++++ TEKST DO PRZECZYTANIA ++++

05 lut Czy moda może być odpowiedzialna?
Każdy z nas nosi ubrania. Dlatego informacje o wpływie mody na środowisko potrafią wprawić w zakłopotanie. Dla mnie też nie były proste. Czy moda może być odpowiedzialna? Jak zwykle w ekologii, i tutaj nie ma prostych odpowiedzi.
Co wiemy o wpływie branży modowej na środowisko?
Przemysł modowy odpowiada za 10% rocznych globalnych emisji CO2. To dużo. Tyle, ile emituje cała UE. Dla porównania Polska emituje około 1%.
Jeśli wiesz, co emisje CO2 oznaczają dla klimatu, to przewiń kolejny akapit. Gdyby jednak ten temat był dla Ciebie ciągle trochę niejasny, czytaj dalej.
Co jeszcze, poza tym, że branża modowa emituje 10% światowego CO2?
- Każdego roku branża modowa zużywa 93 miliardy metrów sześciennych wody. Wystarczyłoby to, aby zaspokoić potrzeby konsumpcyjne 5 mln ludzi.
- Około 20% ścieków na świecie pochodzi z barwienia i obróbki tkanin.

++++

WYKONAJ POLECENIA:
(A) Odpowiedz krótko na pytania do tekstu o wpływie mody na środowisko i oznacz odpowiedzi tak samo jak pytania.
(i) Jaki odsetek rocznych globalnych emisji CO2 przypada na przemysł modowy?
(ii) Ile wody branża modowa zużywa każdego roku?
(iii) Jaka część ścieków na świecie pochodzi z barwienia i obróbki tkanin?
(B) Napisz kolejny fragment tekstu o wpływie mody na środowisko, zaczynając zaraz po jego ostatnim zdaniu.

++++ ZAPISANE REKORDY ++++

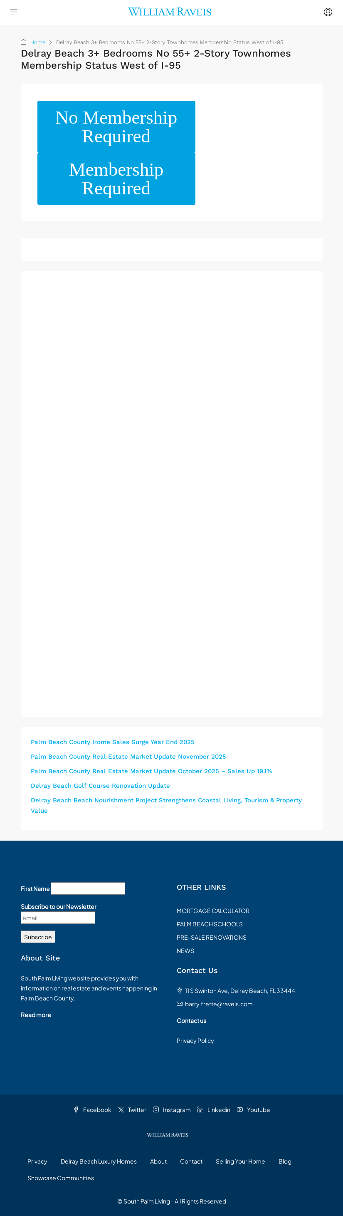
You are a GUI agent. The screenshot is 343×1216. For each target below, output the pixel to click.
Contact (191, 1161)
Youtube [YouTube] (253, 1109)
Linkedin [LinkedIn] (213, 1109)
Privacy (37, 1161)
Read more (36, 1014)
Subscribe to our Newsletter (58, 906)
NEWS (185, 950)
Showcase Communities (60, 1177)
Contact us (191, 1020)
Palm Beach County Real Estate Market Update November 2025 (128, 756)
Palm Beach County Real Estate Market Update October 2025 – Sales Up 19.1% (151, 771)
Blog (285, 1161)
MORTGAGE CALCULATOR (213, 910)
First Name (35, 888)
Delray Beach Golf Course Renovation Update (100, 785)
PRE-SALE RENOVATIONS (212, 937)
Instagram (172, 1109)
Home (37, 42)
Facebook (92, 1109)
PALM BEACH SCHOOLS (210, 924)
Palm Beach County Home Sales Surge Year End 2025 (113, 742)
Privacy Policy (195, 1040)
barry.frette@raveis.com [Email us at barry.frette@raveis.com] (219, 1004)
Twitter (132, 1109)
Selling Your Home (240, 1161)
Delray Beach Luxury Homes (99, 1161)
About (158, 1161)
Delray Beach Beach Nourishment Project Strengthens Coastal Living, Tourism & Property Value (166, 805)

++++
++++ ZAPISANE REKORDY ++++

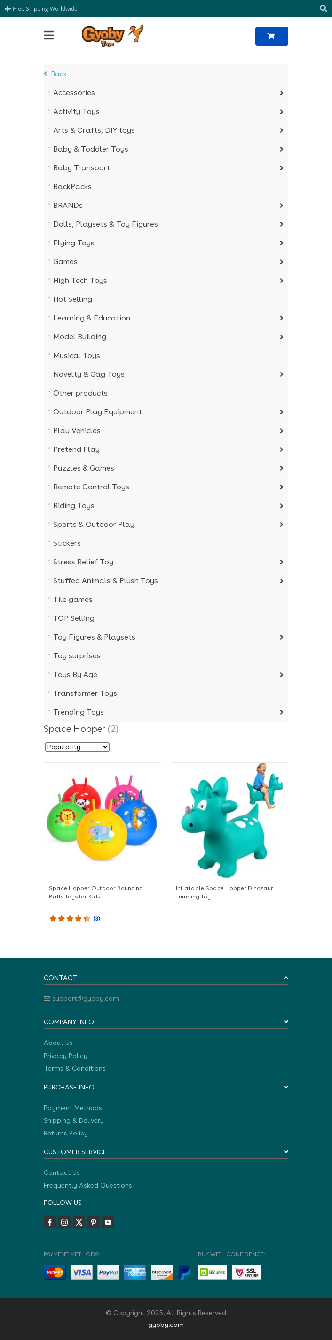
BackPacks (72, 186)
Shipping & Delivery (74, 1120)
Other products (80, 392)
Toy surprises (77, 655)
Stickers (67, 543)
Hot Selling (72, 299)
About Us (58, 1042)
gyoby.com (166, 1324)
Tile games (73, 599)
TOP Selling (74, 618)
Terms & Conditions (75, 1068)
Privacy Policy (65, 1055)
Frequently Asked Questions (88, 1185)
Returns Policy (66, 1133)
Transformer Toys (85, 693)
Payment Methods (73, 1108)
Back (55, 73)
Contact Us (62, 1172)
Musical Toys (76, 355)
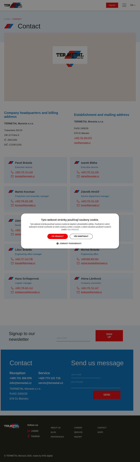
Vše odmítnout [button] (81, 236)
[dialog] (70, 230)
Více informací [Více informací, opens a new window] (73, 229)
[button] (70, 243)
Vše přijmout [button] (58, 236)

++++

ZESTAW ODPOWIEDZI:
(A)
(i) 10%
(ii) 93 miliardy metrów sześciennych
(iii) Około 20%

(B)
- Każdego roku do oceanu trafia pół miliona ton plastikowych mikrowłókien. Trafiają m.in. z naszych pralek, przede wszystkim z ubrań z poliestru. Właśnie tekstylia są źródłem aż 35% mikroplastiku w oceanach.
- Tylko 1% odzieży jest poddawane recyklingowi.
- Co sekundę na świecie składowana lub spalana jest 1 śmieciarka tekstyliów. Rocznie przemysł odzieżowy generuje 92 mln ton odpadów. Ubrania z ropy rozkładają się 500 lat, naturalne emitują metan.
Co wiemy o warunkach pracy przy produkcji odzieży?
- 93% badanych przez CCC marek nie zapewnia pracownikom branży odzieżowej godnej płacy.
- 80% zatrudnionych w przemyśle odzieżowym to kobiety. Na ogół zarabiają mniej niż mężczyźni, wykonując tę samą pracę, nieraz doświadczają przemocy werbalnej, fizycznej i seksualnej.
- W branży ciągle pracują dzieci 🙁
- Badania Oxfam pokazały, że w fabrykach w Chinach standardowy dzień pracy to ok. 10-12 godzin dziennie. W szczytowych okresach produkcji wydłuża się nawet do 15-16 godzin. Średnio pracownicy mają 2 dni wolnego /m-c.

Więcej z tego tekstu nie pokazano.